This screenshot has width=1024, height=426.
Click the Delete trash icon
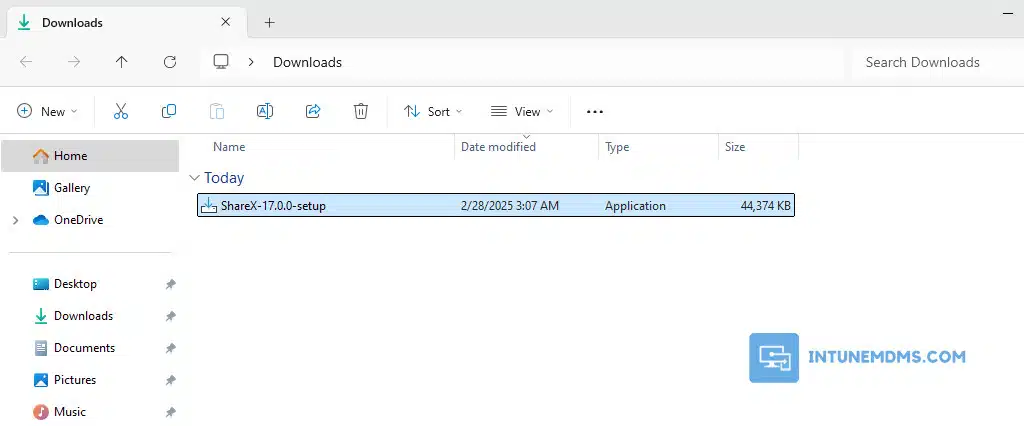[x=361, y=111]
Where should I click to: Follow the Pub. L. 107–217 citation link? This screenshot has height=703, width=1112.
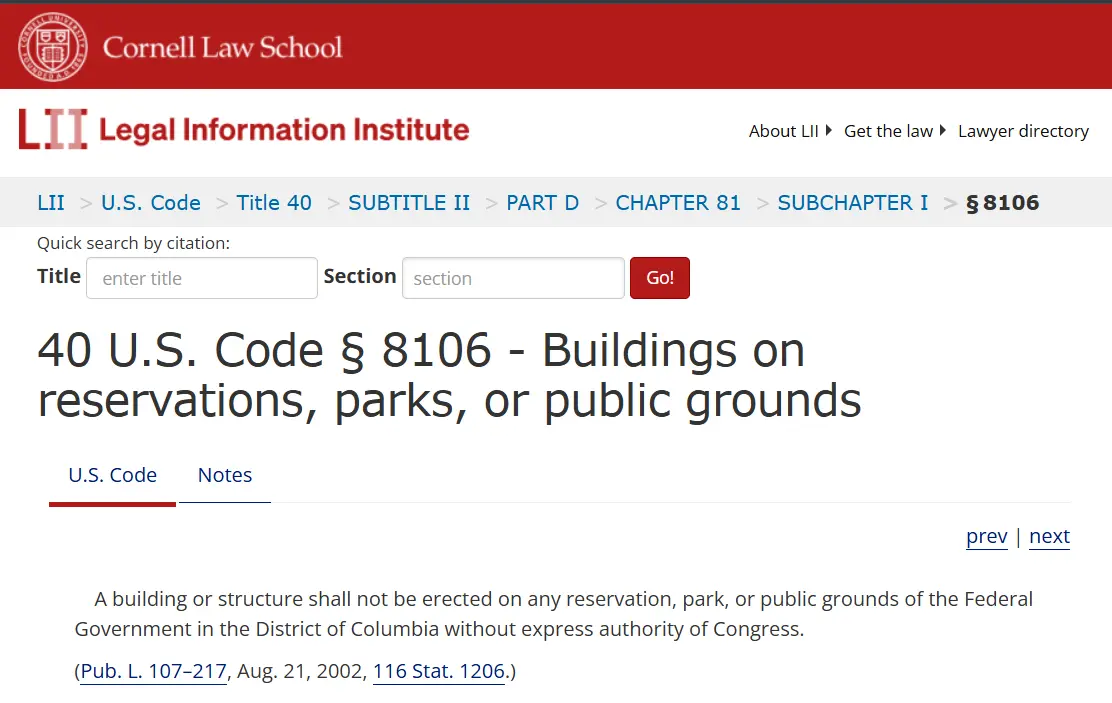(x=154, y=671)
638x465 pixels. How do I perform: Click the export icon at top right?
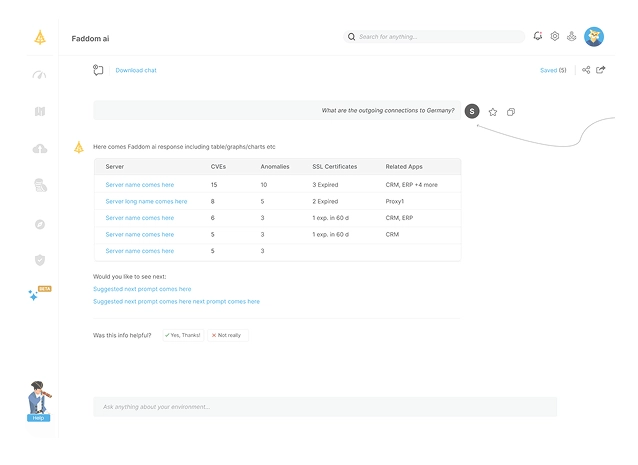(601, 70)
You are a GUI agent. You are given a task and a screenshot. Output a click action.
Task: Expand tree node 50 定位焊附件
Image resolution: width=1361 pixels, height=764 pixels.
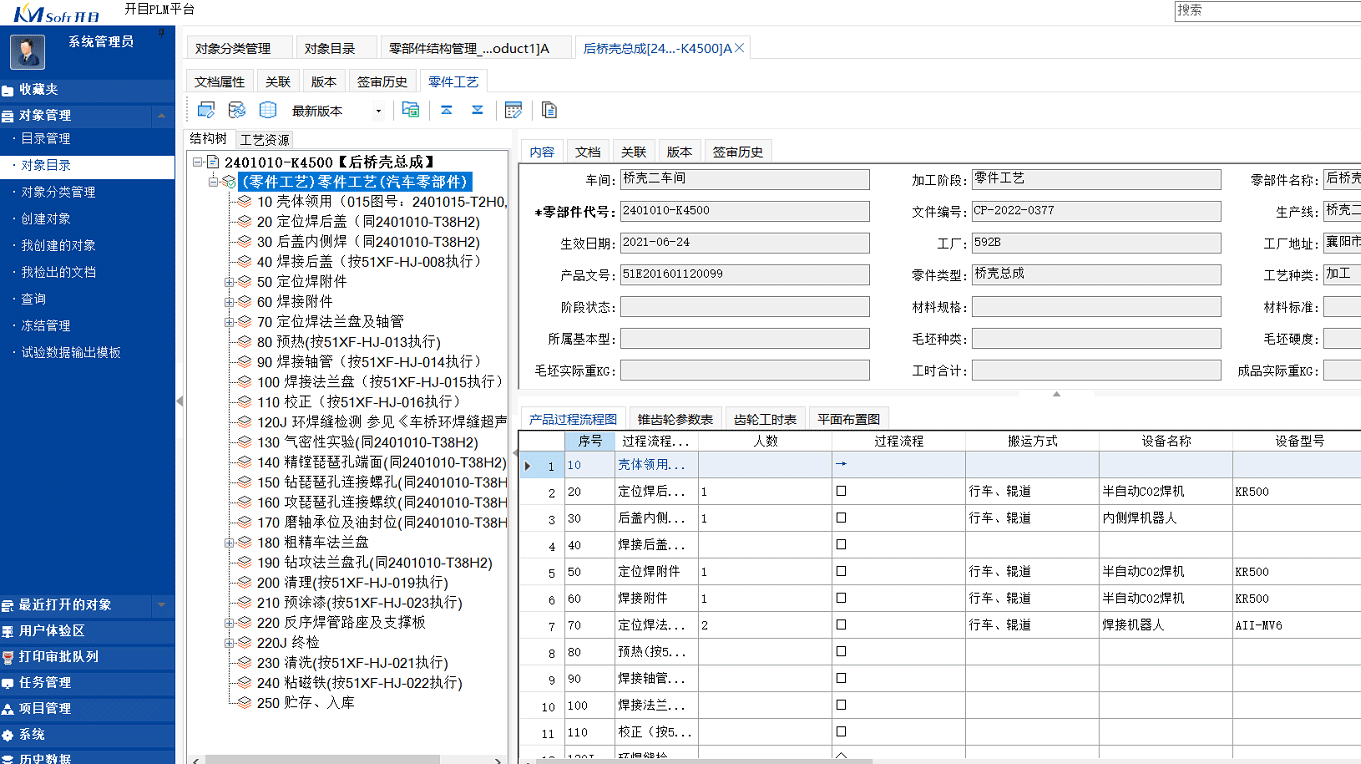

■ **Work to be completed**:
Wherever a picture appears in the records above, leave it out and transcribe everything else exactly.

■ **Solution to the problem**:
This screenshot has width=1024, height=426.
Click the Delete trash icon
[x=361, y=111]
Where should I click to: Follow the Pub. L. 107–217 citation link? This screenshot has height=703, width=1112.
(x=154, y=671)
638x465 pixels. How do I perform: Click the export icon at top right?
(601, 70)
You are a GUI agent. You are given a task and a screenshot. Output a click action.
Task: Expand tree node 50 定位焊附件
Image resolution: width=1361 pixels, height=764 pixels.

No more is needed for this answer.